Daily and Seasonal Net Ecosystem Exchange


Figure 3 presents daily accumulated C uptake of the pasture in 2010 and 2011, respectively. Daily NEE observed during the summer months of 2010 showed a net CO2 uptake by the pasture (negative NEE) on most days. Daytime NEE showed a steady decrease following the establishment of the eddy flux tower on Day of the Year (DOY) 167 until DOY 179. This decrease was due to gradual soil drying. Above-average rainfall received after DOY 179 (a total of six rain events) caused a rapid increase in green biomass in late July (DOY193–207). The peak C uptake of 27.9 g CO2 m–2 d–1 was measured on DOY 202. Grazing started in the pasture on DOY 199. As grazing progressed, the removal of vegetation in the flux footprint area had a direct effect on NEE, with daily NEE values showing a rapid decrease and approaching zero at the end of grazing on DOY 227. The short-term C release occurring on 14 d (DOY 179, 182–184, 217–221, and 226–230) during the summer was primarily triggered by precipitation events (also termed precipitation pulses). The CO2 released on those days ranged from near zero to as high as 13.2 g CO2 m–2 d–1 (DOY 218).

Fig. 3.
Fig. 3.

Daily accumulated net ecosystem exchange (NEE) of CO2 during the measurement period in (a) 2010 and (b) 2011. Negative values indicate a gain of C by the ecosystem and positive values indicate ecosystem loss of C.
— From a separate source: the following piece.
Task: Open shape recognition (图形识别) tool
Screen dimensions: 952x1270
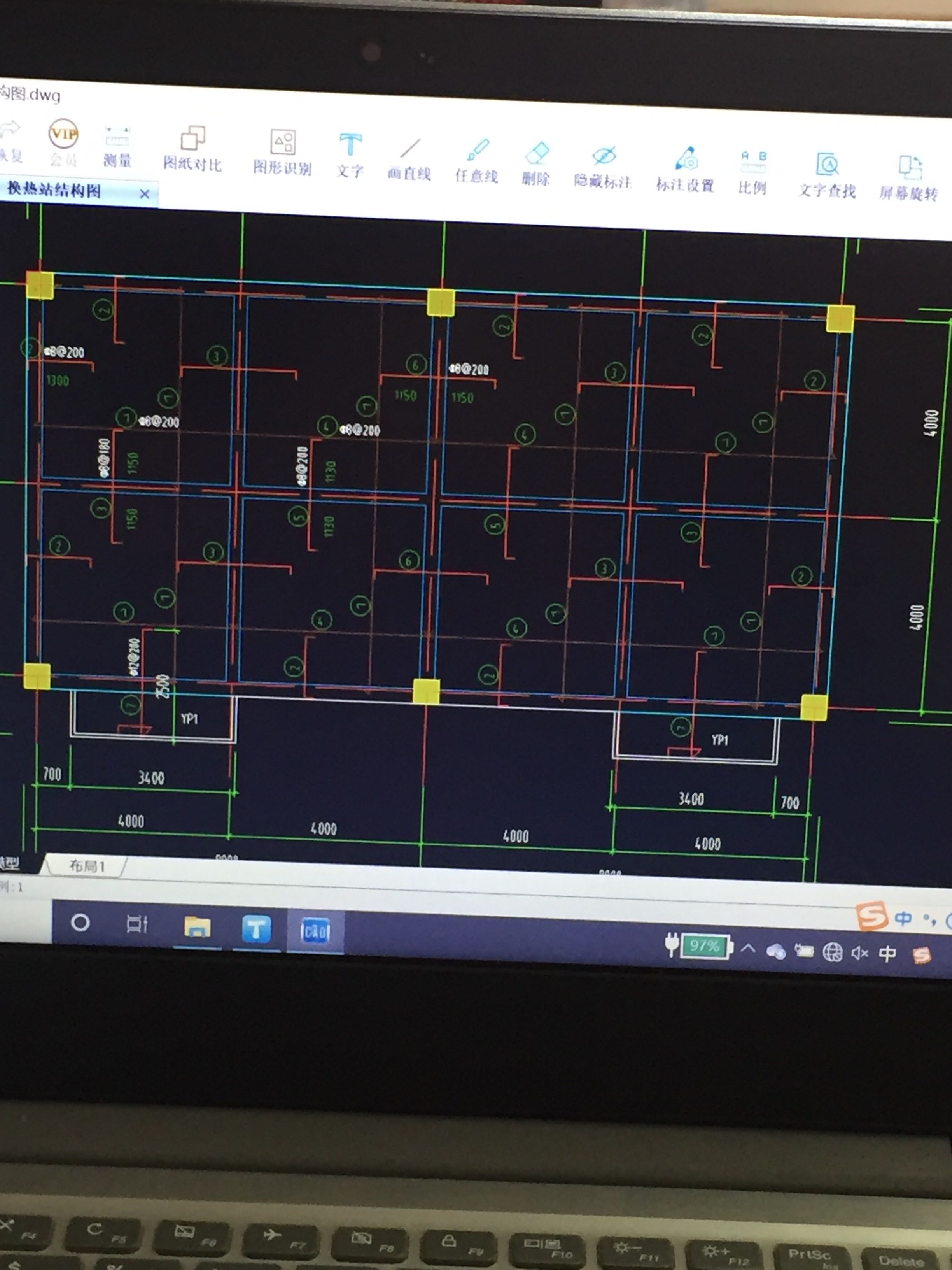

Unlike the rainy 2010 summer, the summer in 2011 was characterized by extreme drought, which significantly impacted the CO2 exchange of the pasture. Daily NEE in the summer of 2011 showed a net CO2 release by the pasture (positive NEE). Figure 4 presents examples of diurnal variations in NEE in the summers of 2010 and 2011. Diurnal variations in NEE in 2010 (DOY 195) showed daytime CO2 uptake and nighttime CO2 release, as would be expected during the peak growth period of the pasture; however, the diurnal variations in NEE in 2011on the same day showed daytime CO2 uptake near zero. Similar characteristics of diurnal variations were observed for most days during the 2011 summer. The CO2 release peaked above 15 g CO2 m–2 d–1 on 6 d (DOY 170, 172, 197, 198, 238, and 239) during the 2011 summer. Two small rain events in June and July of 2011 caused short-term periods of CO2 uptake, but the pasture rapidly reverted to a dormant state as the soil dried.

Fig. 4.
Fig. 4.

Diurnal variations in half-hourly net ecosystem exchange (NEE) of CO2 on Day of the Year 195 in 2010 and 2011.


Autumn and Winter

September through October was the blooming period for the pasture in 2010. Daily NEE stayed relatively constant on most days during the blooming period. Similar to the summer months, precipitation triggered short-term pulse events on several days (Fig. 3a). The NEE gradually decreased following DOY 302. The pasture remained dormant from November through December, becoming a CO2 source. The severe drought and poor growth during the summer months in 2011 caused the pasture to be in the dormant stage, with no blooming occurred during September through October. The pasture was irrigated in late August and early September (DOY 237 and 250), which caused a brief greening of the pasture and gradual increase in NEE until DOY 262. As the soil dried out, the NEE again rapidly declined. This was followed by another short-lived increase in NEE after two small rainfall events on DOY 251 and 281. The pasture continued as a CO2 source for the rest of the year.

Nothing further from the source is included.